Nachtrag (14.06.2011, 22.41 Uhr): Auf den Webseiten der sächsischen Lokalradios wurden die Gewinner nun mit "Videobeweis" aus dem Lostopf gezogen. Unter dem Beitrag (Beispiel Radio Dresden), der bisher nur direkt auf den Webseiten zu finden ist, gibt es ein Statement der Sender "In eigener Sache". Leider ist diese Erklärung so platziert, als ob man das lästige Kleingedruckte (in grauer Schriftfarbe und mind. eine Schriftgrößen kleiner als der eigentliche Artikel) lesen müsste. Ob die Auslosung live im Radio lief ist nicht bekannt. Auf jeden Fall ist hier auch eine zweite Chance der Schadensbegrenzung und des authentischen Dialogs vergeben worden.
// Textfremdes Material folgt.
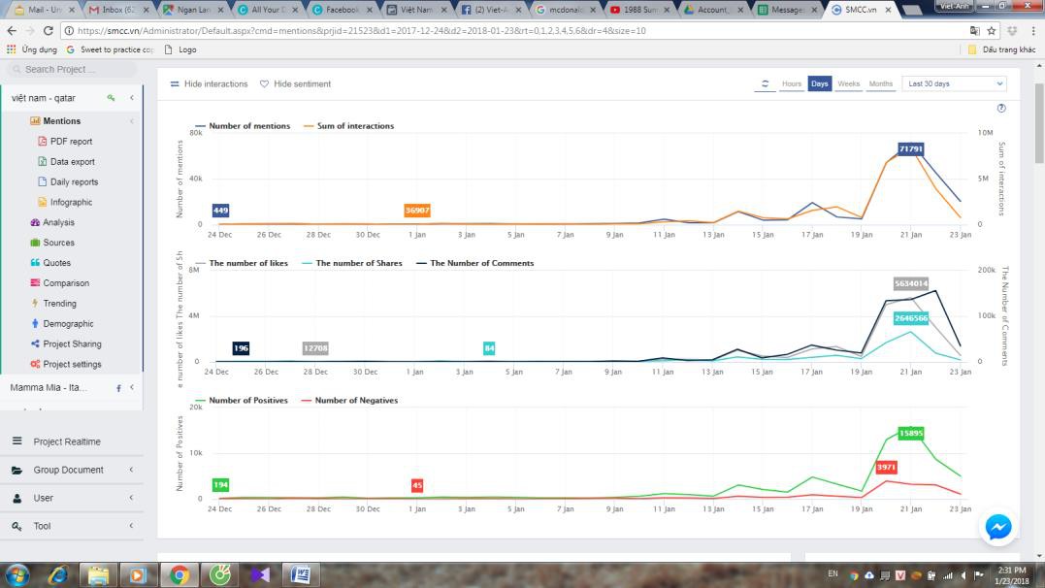This screenshot has width=1045, height=588.
Task: Click the help question mark icon
Action: (1001, 109)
Der Autor Alexander Hesse arbeitet als selbstständiger Berater zu den Themen Onlinekommunikation und -marketing.
Juni 14, 2011
Sehr guter Beitrag, Hobbes. Mich wundert nach wie vor, wieso es immer die billigste Lösung sein msus (es gibt genug preiswerte Apps, bei denen man nicht bescheissen kann) oder wenn schon kostenlos, dann ein Voting-Tool wie Facebook-Questions.
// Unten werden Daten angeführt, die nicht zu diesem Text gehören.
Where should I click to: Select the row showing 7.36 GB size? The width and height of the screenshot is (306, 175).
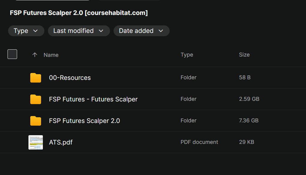tap(249, 121)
Dass aber vor allem der Dialog fehlt, dann hat man wirklich vieles falsch verstanden.
Juni 14, 2011
Sehr guter Beitrag. Leider verfolgt das Team der sächsischen Radios gnadenlos ihr Konzept. Sie rücken weder von ihrer Fehlentscheidung ab, noch kommunizieren sie mit den gehörnten Teilnehmern der Umfrage.
Juni 14, 2011
richtig toller beitrag!!!!
leider ist radio leipzig auch nicht von seinem standpunkt abgewischen und versucht nun mit einer "stellungnahme" (schrift halb so groß wie der rest!!!) es zu erklären. ich kann dagegen immernoch nicht nachvollziehn wie eine persohn einen link innerhalb 1min 120mal teilen,löschen und wieder von vorn schaffen soll. die erstplatzierte kita ist bei den anderen usern natührlich unter verdacht geraten (auch wenn radio leipzig sie nicht unter "generalverdacht" stellt)und das verursacht natührlich einen schlechten ruf! wie rufschädigend das für die kita am ende ist wird sich noch rausstellen. fest steht radio leipzig (auch alle anderen sähsischen regionen) handelte ohne vorher zu überlegen!